Development of an Advanced System of Vascular Inflammation: Genome-Wide Profiling of Human Vascular Response to Oxidized Lipoproteins

This grant was awarded by the National Heart, Lung, and Blood Institute of the NIH in April 2010. This Phase I SBIR grant funded the development of a system using the HemoShear technology that replicates the onset of inflammation in arteries, allowing pharmaceutical companies to identify new targets and test compounds for cardiovascular efficacy and safety under atherosclerotic conditions. The comprehensive genomic database generated by the system has revealed novel, relevant molecular targets for therapeutic intervention in vascular inflammation. This database is valuable to companies developing cardiovascular drugs or assessing risk of off-target vascular effects of other drug-classes/indications.

Specific Aims

Aim 1: To determine the vascular endothelial and smooth muscle cell (EC/SMC) response to bioactive oxidized lipoproteins in a human surrogate model of inflammatory onset, e.g., early-stage atherosclerosis.

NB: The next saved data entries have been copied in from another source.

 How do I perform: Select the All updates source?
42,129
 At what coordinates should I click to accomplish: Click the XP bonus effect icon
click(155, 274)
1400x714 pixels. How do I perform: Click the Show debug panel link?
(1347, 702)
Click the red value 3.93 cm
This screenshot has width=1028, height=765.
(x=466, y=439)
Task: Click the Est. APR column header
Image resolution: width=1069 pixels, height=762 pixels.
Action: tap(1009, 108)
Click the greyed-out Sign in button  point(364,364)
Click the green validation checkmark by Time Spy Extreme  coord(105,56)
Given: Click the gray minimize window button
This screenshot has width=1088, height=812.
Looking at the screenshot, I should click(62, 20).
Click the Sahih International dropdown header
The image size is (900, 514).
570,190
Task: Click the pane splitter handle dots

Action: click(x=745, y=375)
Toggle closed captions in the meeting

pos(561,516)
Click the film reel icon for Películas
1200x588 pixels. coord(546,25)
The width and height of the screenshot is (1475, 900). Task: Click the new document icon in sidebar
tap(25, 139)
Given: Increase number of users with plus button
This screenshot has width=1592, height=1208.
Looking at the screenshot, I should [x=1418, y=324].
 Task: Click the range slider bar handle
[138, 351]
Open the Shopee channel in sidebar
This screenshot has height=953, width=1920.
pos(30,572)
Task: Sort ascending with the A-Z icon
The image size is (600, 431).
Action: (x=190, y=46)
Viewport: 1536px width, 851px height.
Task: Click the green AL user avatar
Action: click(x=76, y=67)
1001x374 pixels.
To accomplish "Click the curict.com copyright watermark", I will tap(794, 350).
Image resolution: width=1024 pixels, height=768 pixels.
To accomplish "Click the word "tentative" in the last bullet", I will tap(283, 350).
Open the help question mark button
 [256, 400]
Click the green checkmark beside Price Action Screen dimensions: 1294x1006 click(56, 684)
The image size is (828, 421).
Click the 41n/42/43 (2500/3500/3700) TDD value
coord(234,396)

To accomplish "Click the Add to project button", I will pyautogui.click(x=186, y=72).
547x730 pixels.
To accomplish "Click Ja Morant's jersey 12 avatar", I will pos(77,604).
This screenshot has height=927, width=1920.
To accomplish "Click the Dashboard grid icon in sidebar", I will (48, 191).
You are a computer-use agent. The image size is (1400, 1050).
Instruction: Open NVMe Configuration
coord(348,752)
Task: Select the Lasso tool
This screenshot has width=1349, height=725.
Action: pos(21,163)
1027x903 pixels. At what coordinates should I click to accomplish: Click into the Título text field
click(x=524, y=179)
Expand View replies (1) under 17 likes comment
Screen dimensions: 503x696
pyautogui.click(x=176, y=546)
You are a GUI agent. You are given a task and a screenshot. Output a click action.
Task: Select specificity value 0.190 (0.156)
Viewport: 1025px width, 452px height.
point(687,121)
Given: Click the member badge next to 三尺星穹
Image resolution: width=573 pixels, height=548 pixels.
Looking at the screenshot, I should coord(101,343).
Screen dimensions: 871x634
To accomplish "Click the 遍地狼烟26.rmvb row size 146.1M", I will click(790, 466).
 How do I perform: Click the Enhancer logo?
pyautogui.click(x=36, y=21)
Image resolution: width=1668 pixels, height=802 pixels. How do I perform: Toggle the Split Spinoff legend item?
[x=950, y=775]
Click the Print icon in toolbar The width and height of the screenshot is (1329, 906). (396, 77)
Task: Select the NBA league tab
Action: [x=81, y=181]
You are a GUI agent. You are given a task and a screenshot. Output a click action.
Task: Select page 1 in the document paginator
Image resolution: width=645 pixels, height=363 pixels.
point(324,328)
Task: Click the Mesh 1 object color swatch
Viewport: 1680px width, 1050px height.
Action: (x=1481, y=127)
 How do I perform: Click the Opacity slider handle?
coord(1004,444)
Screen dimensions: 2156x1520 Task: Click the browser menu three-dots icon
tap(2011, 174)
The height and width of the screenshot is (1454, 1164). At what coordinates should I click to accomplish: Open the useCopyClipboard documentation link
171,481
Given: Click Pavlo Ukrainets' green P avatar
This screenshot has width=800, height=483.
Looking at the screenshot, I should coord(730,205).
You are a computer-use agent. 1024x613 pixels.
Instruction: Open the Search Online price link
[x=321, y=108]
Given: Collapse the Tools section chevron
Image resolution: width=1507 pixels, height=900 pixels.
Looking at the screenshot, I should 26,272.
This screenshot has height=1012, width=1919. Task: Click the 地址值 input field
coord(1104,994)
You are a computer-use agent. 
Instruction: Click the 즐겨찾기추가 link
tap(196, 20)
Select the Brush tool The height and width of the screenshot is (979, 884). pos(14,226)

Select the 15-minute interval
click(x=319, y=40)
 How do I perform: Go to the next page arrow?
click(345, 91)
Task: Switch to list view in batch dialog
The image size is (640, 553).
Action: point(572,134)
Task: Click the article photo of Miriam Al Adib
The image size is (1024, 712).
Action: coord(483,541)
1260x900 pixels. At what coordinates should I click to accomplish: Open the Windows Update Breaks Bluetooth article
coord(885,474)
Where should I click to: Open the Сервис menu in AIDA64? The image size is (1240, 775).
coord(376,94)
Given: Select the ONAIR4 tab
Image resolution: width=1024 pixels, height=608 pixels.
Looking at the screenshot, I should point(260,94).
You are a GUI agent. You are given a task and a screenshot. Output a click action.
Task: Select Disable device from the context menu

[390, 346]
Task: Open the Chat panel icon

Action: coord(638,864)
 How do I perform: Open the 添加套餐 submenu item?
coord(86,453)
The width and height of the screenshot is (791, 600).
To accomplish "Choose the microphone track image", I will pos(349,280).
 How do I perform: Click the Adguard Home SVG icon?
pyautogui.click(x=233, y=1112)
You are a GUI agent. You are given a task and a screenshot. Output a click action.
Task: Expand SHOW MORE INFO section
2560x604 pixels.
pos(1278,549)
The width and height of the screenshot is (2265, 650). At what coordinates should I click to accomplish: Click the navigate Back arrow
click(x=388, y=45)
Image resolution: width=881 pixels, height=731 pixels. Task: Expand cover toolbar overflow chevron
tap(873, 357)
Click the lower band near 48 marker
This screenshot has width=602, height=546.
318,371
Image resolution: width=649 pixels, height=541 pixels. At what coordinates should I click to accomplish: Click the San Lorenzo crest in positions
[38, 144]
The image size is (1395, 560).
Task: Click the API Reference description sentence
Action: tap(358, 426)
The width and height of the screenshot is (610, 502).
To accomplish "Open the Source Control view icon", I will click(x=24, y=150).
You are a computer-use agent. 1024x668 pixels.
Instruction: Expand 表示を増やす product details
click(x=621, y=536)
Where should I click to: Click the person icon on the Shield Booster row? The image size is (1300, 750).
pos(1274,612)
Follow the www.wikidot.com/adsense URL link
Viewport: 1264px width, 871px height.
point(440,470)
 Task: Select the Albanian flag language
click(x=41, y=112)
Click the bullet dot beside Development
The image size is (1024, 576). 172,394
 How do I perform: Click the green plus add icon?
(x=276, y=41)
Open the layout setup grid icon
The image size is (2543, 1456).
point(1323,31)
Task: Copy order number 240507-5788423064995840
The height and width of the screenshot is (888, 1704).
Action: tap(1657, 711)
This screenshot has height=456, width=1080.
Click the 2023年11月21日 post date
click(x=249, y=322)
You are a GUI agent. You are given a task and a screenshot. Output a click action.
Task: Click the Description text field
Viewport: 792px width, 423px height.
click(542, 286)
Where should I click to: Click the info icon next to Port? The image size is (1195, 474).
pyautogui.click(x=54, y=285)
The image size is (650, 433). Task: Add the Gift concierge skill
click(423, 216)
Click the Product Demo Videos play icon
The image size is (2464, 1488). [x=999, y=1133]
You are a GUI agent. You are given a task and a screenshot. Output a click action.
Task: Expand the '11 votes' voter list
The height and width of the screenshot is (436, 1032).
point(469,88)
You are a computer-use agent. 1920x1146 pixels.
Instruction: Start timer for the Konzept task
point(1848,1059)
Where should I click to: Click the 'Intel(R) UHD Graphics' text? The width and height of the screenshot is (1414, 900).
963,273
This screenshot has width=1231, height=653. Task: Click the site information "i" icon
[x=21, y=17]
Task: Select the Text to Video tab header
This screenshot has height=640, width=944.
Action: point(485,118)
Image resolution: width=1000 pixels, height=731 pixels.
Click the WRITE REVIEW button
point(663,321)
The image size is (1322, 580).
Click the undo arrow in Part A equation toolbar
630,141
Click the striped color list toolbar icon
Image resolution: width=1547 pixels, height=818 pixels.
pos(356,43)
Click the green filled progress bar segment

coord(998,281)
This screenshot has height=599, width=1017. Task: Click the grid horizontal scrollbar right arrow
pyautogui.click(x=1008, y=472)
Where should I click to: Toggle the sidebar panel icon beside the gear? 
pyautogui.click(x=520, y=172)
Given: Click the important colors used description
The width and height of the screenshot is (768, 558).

Aim 2: To generate a comprehensive EC/SMC genomic database profiling the integrated response to bioactive oxidized lipoproteins and hemodynamic forces.

Aim 3: To determine the global regulators of vascular inflammation using bioinformatics and computational systems biology analyses of EC/SMC genomic database.

Status Update: The Phase I work was successfully completed demonstrating that the presence of human pathophysiological levels of TNFa and oxidized LDL result in a profile of early stage inflammation that closely replicates in vivo biology. HemoShear is currently using the system in customer research collaborations.